GIVEN PROBLEM A: Decide whether each statement below agrees with the post on MoSCoW prioritization, answering yes or no and quoting the deciding words of the post: (i) MoSCoW supplies the "how important" part of prioritizing; (ii) the failed printer in the writer's previous job was located in the head office; (iii) the writer located a reference for the quote about a lack of planning.

** Start DOCUMENT PASSAGE **

Friday 15 November 2013

MOSCOW - are we there yet ?

A work-related post:

Moscow - but as prioritisation rather than destination. As time is a constraint, and we all know there is always more work we could do, somehow we need to prioritise what we are doing....

Must Should Could Won't (now)

How we prioritise things consists of two elements - how important something is, and how urgent it is - MoSCoW gives us the "how important" part of this. It doesn't mean that only the "Musts" get done. But there are only a certain number of "Musts" that can be done at any time, and not everything can be a Must.

So the other part of the equation is how urgent an item is - urgency alone is not a reason to do something (see the urgent/important matrix for more on this). But if we only ever have time to do the urgent things, over time everything becomes urgent.

In reality we end up with a mix of things, like the story about how you fill a jar. You can see the "stones" as being the larger things you need to do, or as the "Must" items that go in first. And then you fill in with the pebbles, sand, water in turn.

It is often difficult to get a clear decision on what is a Must. For things like help desk calls we can define a set of criteria - for example that a "priority 1" is when a complete service is unavailable. This doesn't necessarily mean it is a "big" thing - in a previous job we had a printer down. It was initially treated as a low priority as hey, its just a single printer. But it quickly emerged that the failed printer was located in the factory and was used for printing the despatch notes as things went out of the factory. No despatch notes meant nothing leaving the factory !! That's a priority one. Having a set of clear criteria in terms of the impact something has allows the priority decision to be consistent rather than "who yells loudest". After all, as the saying goes

"A lack of planning on your part does not constitute an emergency on my part"

(I can't find a reference for that quote as it is so often repeated)

When we do hit a crisis the focus is always on resolving that crisis first, and sometimes the step of working out why the crisis came about never gets done. Without that root cause analysis, how do we prevent the crisis happening again ? Another quote, which may be from Pat Parelli but he does have a habit of quoting other people

"what happened before what happened happened ?"

** End DOCUMENT PASSAGE **

GIVEN PROBLEM B: Return every line of the records below that contains the word "beside".

** Start DATASET RECORDS **

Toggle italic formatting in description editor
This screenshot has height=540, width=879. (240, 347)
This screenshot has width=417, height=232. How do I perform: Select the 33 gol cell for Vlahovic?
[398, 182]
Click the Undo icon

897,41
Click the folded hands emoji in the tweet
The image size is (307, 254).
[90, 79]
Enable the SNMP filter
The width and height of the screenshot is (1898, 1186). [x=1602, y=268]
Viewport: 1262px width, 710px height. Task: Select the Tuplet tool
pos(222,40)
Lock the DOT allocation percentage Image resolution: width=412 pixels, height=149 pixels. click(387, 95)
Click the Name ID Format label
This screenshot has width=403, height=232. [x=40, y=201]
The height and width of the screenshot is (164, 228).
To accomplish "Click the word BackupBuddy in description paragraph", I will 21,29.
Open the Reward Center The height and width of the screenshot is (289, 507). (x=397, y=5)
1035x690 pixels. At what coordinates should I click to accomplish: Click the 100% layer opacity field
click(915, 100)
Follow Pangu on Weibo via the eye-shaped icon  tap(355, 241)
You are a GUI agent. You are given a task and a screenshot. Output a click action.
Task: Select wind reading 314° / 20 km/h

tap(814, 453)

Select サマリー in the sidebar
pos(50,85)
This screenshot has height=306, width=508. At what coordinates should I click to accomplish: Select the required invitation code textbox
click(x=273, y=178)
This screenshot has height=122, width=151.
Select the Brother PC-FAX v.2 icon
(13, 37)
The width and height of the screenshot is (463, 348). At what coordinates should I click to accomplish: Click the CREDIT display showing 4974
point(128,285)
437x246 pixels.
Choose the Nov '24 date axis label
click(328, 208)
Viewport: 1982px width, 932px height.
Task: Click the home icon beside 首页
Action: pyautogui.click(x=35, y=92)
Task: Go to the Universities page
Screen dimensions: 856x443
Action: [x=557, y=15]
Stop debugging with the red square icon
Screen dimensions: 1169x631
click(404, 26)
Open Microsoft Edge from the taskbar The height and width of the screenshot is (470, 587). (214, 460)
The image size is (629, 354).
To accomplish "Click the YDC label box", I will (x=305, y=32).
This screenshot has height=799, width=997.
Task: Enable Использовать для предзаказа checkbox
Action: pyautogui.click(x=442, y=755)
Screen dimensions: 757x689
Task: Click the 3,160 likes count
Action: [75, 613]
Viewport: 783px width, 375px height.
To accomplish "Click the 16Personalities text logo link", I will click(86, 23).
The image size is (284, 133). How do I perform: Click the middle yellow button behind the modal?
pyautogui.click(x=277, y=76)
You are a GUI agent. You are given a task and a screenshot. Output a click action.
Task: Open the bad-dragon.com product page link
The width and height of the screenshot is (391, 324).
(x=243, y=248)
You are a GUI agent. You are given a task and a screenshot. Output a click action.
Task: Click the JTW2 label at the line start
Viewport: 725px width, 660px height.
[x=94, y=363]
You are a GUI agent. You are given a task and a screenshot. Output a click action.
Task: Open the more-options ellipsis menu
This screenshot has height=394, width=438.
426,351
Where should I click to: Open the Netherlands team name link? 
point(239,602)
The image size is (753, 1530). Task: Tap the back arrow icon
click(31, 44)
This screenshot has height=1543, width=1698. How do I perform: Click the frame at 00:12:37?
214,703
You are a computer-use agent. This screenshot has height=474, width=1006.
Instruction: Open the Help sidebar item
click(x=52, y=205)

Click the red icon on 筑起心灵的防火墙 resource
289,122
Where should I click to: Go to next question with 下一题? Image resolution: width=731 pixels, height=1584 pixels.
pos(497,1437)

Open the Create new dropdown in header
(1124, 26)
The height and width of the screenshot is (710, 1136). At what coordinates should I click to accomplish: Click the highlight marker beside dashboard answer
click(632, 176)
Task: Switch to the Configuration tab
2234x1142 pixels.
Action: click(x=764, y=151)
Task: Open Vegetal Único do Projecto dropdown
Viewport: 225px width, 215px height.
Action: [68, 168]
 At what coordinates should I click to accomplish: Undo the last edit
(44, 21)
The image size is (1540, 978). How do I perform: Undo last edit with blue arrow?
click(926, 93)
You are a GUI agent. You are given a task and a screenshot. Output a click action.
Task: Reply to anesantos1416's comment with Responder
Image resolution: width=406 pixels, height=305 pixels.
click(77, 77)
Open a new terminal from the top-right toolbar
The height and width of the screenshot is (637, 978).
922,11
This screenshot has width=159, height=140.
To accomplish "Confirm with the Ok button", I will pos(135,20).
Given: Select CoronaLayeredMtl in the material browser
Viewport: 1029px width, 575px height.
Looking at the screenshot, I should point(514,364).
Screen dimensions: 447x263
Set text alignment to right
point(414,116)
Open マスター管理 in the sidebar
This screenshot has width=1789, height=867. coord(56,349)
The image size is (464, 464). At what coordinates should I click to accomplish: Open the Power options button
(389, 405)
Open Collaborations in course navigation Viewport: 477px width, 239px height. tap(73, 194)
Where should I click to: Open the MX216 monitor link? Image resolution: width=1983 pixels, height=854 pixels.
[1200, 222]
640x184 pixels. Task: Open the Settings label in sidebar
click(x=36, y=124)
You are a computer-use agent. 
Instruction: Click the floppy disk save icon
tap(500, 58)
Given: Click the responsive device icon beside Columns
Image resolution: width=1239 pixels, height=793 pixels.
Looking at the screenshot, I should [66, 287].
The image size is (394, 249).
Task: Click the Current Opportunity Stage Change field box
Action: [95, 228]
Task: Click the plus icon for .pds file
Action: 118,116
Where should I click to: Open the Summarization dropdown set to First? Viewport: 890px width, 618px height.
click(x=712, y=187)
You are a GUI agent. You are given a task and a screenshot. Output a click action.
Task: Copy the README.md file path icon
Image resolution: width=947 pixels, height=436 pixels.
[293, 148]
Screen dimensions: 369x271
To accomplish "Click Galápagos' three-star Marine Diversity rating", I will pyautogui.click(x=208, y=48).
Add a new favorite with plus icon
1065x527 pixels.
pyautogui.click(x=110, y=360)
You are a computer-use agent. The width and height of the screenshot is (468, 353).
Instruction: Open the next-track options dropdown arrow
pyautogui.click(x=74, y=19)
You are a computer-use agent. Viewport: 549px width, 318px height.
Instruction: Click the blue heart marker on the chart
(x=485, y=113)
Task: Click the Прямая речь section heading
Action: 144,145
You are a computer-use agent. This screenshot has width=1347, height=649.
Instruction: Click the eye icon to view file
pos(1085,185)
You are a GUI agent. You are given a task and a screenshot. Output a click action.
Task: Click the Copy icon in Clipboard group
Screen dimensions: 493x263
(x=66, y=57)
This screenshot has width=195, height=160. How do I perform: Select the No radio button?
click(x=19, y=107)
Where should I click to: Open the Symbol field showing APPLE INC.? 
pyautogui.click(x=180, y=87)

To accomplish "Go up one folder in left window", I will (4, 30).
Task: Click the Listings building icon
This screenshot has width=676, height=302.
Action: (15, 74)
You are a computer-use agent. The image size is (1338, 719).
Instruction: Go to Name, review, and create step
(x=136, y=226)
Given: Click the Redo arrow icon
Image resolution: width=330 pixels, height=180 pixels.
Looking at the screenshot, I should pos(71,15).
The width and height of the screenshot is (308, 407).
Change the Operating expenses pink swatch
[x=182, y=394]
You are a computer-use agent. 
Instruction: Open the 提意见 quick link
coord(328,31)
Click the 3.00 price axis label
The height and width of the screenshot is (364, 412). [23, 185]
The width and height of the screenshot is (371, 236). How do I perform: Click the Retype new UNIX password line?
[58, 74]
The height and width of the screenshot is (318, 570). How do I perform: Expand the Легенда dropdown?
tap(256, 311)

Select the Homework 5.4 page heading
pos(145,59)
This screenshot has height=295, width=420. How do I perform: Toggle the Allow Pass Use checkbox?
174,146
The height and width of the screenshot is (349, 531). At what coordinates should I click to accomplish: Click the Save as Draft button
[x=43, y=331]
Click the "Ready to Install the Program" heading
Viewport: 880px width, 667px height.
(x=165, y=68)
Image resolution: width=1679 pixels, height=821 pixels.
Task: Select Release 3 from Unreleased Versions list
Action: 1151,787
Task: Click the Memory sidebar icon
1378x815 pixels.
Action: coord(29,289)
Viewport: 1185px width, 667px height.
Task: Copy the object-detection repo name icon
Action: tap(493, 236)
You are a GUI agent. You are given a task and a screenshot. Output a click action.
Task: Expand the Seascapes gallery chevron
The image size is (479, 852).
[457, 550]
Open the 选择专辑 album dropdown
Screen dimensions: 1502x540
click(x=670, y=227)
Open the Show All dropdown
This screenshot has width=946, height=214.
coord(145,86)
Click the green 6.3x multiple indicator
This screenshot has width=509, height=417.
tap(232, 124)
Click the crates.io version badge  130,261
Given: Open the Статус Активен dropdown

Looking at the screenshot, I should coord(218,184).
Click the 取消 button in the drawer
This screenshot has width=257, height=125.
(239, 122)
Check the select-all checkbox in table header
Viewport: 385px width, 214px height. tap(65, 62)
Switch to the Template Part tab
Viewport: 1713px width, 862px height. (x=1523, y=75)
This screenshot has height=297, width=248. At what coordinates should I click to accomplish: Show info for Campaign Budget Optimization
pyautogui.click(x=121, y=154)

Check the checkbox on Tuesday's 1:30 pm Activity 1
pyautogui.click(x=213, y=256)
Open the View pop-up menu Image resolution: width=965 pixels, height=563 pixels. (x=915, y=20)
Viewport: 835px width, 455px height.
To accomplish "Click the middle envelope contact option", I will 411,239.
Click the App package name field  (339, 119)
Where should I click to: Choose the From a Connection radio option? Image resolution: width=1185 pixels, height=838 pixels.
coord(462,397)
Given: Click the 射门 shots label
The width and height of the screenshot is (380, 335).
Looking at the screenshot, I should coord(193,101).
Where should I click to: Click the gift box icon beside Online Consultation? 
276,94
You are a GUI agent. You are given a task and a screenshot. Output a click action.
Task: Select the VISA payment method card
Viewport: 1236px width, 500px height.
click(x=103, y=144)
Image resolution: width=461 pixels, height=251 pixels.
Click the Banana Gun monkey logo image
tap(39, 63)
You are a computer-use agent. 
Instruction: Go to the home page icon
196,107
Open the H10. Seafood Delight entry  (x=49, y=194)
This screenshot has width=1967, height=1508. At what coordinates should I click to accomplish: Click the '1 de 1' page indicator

** End DATASET RECORDS **

RIGHT ANSWER A:
(i) Yes: "MoSCoW gives us the "how important" part of this."
(ii) No: "the failed printer was located in the factory"
(iii) No: "I can't find a reference for that quote as it is so often repeated"

RIGHT ANSWER B:
Task: Click the home icon beside 首页
The height and width of the screenshot is (710, 1136). At what coordinates should I click to accomplish: Click the highlight marker beside dashboard answer
Given: Click the responsive device icon beside Columns
Where should I click to: Click the gift box icon beside Online Consultation? 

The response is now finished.